[Stored items]
-----
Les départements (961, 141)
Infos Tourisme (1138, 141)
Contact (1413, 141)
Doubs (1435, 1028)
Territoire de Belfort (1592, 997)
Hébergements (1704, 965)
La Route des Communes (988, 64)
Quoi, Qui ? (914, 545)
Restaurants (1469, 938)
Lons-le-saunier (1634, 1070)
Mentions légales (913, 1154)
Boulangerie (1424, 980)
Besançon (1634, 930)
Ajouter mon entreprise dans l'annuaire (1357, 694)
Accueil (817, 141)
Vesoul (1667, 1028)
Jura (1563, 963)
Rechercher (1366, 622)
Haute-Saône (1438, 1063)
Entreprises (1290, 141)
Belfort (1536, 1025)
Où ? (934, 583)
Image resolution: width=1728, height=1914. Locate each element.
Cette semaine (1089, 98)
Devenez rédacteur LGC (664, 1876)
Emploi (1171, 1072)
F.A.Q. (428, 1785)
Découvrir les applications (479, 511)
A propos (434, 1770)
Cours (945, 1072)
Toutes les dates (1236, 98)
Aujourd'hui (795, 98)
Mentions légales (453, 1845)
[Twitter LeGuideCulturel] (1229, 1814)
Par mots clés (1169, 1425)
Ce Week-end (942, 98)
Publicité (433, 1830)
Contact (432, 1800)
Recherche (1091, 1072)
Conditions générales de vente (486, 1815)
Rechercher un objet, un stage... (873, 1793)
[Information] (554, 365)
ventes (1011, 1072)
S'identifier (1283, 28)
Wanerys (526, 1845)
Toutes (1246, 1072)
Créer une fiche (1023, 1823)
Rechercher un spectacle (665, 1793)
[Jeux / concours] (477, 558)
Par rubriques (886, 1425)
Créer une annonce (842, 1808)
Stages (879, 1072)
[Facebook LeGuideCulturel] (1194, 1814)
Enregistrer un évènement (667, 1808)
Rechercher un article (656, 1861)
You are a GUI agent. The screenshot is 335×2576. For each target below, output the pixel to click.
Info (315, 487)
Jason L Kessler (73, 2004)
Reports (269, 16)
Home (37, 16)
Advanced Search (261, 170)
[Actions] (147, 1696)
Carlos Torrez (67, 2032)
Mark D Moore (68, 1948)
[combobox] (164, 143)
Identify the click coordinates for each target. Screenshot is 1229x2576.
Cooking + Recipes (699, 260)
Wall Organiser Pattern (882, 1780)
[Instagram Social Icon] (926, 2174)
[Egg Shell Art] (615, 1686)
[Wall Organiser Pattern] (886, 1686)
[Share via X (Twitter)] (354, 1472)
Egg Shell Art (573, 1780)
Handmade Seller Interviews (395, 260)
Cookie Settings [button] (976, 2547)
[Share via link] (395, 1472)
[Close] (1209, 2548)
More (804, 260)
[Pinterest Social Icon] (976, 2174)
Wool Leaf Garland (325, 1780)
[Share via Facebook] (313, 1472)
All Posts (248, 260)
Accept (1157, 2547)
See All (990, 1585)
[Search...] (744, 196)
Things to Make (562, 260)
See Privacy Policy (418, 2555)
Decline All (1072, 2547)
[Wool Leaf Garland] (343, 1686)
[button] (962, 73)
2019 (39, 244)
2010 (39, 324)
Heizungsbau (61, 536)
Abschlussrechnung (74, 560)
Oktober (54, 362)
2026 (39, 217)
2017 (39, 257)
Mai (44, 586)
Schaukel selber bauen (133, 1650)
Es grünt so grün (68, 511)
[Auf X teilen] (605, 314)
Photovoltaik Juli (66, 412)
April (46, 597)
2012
-----
*AIM OF THE EXERCISE*.
Count lines above containing "Wool" and report only the total.

*YOUR SOLUTION*.
2